Cystatin B Promotes the Proliferation, Migration, and Invasion of Intrahepatic Cholangiocarcinoma

• Published in: Current oncology (Toronto) Vol. 32; no. 2; p. 56
• Main Authors: Zhang, Dai, Sun, Bao-Ye, Wu, Jing-Fang, Wang, Zhu-Tao, Zheng, Su-Su, Sun, Guo-Qiang, Gao, Xu-Kang, Zhou, Jian, Fan, Jia, Hu, Bo, Qiu, Shuang-Jian, Zhang, Bo-Heng
• Format: Journal Article
• Language: English
• Published: Switzerland MDPI 21.01.2025; MDPI AG
• Subjects: Animals; Bile Duct Neoplasms - genetics; Bile Duct Neoplasms - metabolism; Bile Duct Neoplasms - pathology; Cell Line, Tumor; Cell Movement; Cell Proliferation; Cholangiocarcinoma - genetics; Cholangiocarcinoma - metabolism; Cholangiocarcinoma - pathology; CSTB; Cystatin B - genetics; Cystatin B - metabolism; Female; Humans; intrahepatic cholangiocarcinoma; invasion; Male; Mice; Mice, Nude; Middle Aged; migration; Neoplasm Invasiveness; Prognosis; proliferation; migration; CSTB; invasion; proliferation; intrahepatic cholangiocarcinoma
• ISSN: 1718-7729; 1198-0052; 1718-7729
• DOI: 10.3390/curroncol32020056

Background and Aims: Cystatin B (CSTB) has been demonstrated to play a significant role in the pathogenesis of a number of diseases, including the evolution and progression of multiple cancers.
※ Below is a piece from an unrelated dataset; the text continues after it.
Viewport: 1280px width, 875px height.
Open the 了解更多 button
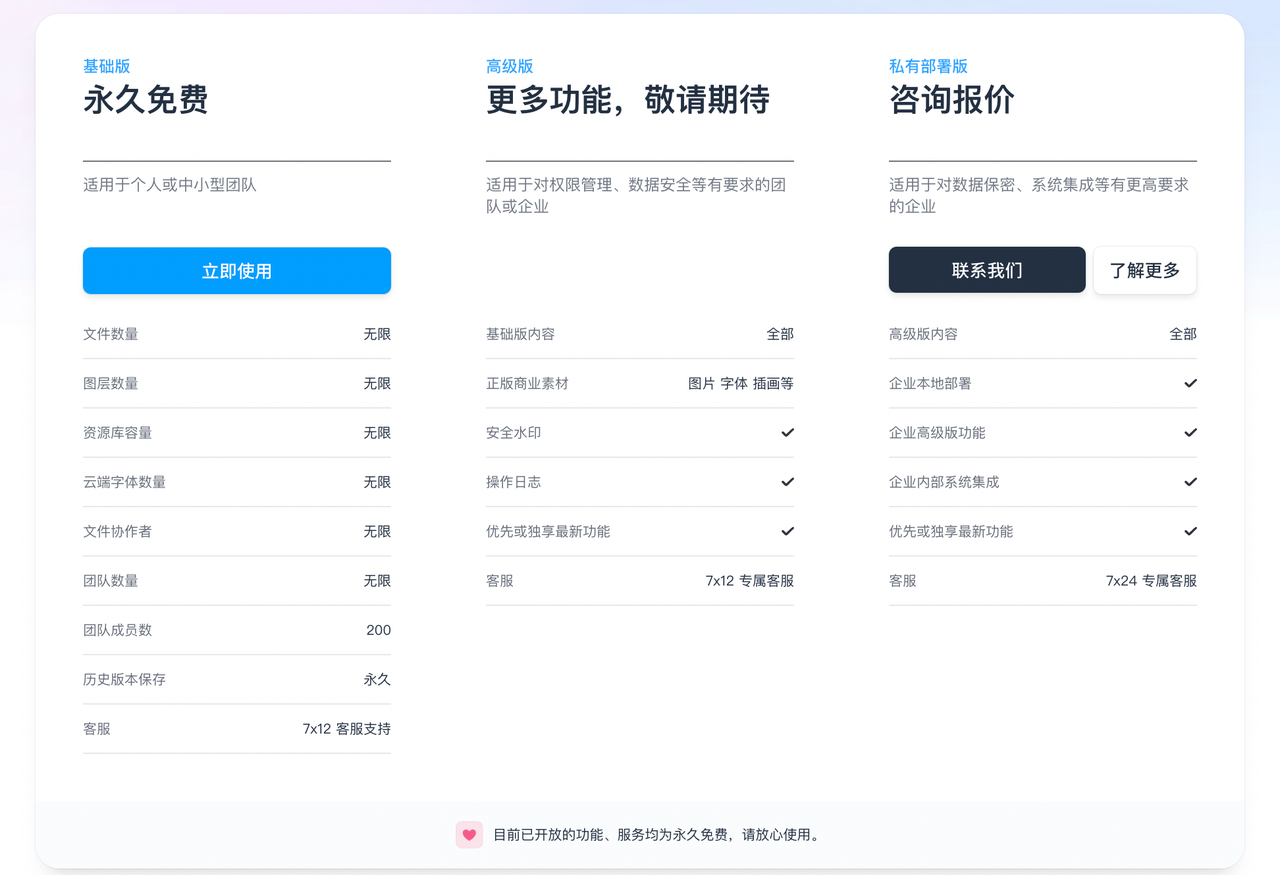(1144, 270)
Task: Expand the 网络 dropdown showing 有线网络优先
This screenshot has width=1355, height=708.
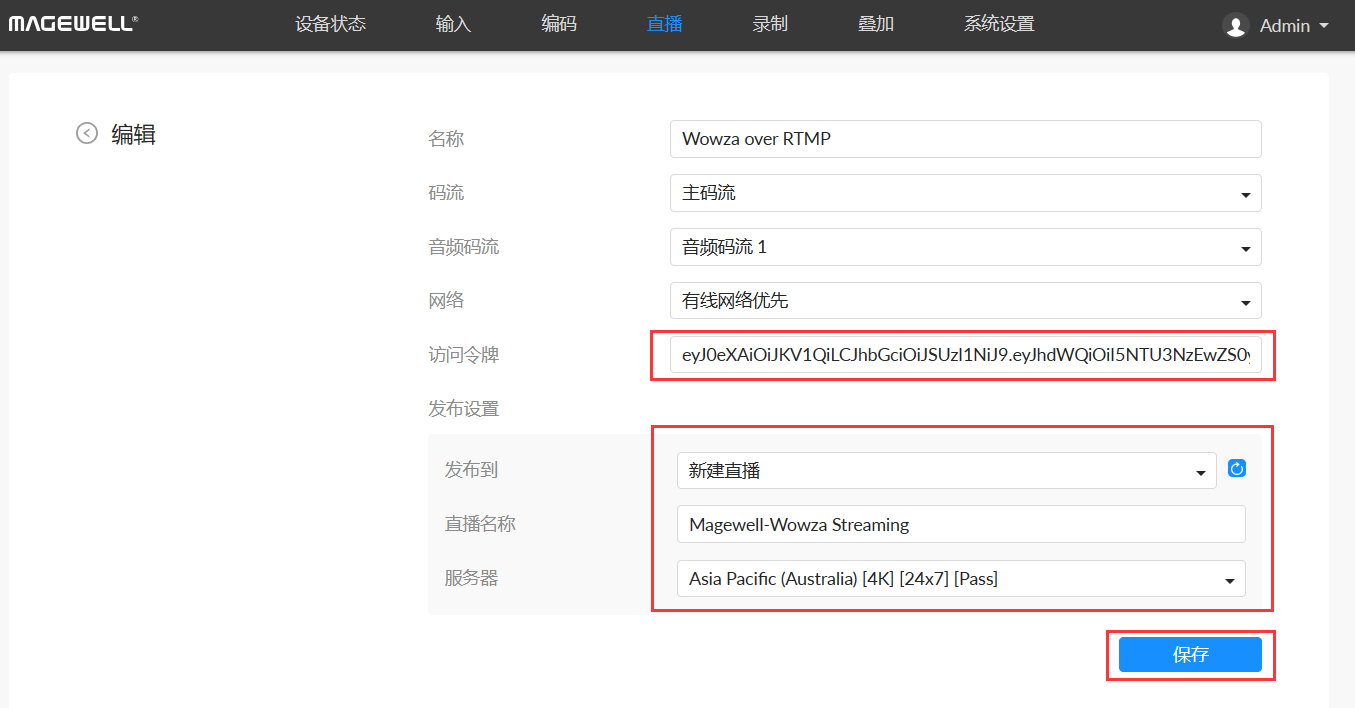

Nevertheless, the function of CSTB in intrahepatic cholangiocarcinoma (iCCA) is yet to be fully elucidated. Methods: By analyzing transcriptome sequencing data from the FU-iCCA cohort, the iCCA-27 cohort, and three public databases, we identified genes associated with iCCA prognosis and selected CSTB as the subject of our study. The expression of CSTB was examined between tumor tissues and adjacent normal tissues obtained from iCCA patients via Western blot analysis. The clinical significance of CSTB was analyzed through immunohistochemical staining of a tissue microarray. Subsequently, the biological effects of CSTB overexpression or knockdown on iCCA cells were evaluated in vitro and in vivo. Results: CSTB expression was markedly elevated in the CCA pathological tissues in comparison to the corresponding adjacent normal tissues. A correlation was identified between higher CSTB expression and poorer patient prognosis in the analysis of 176 iCCA patients. It is noteworthy that overexpression or knockdown experiments demonstrated that CSTB plays a role in the proliferation, migration, and invasion of cells. In subcutaneous tumor models in nude mice, the knockdown of CSTB resulted in smaller tumors in terms of size and weight, and a slower growth rate. Conclusions: CSTB plays a significant function in the regulation of iCCA progression and may serve as a promising biomarker for iCCA.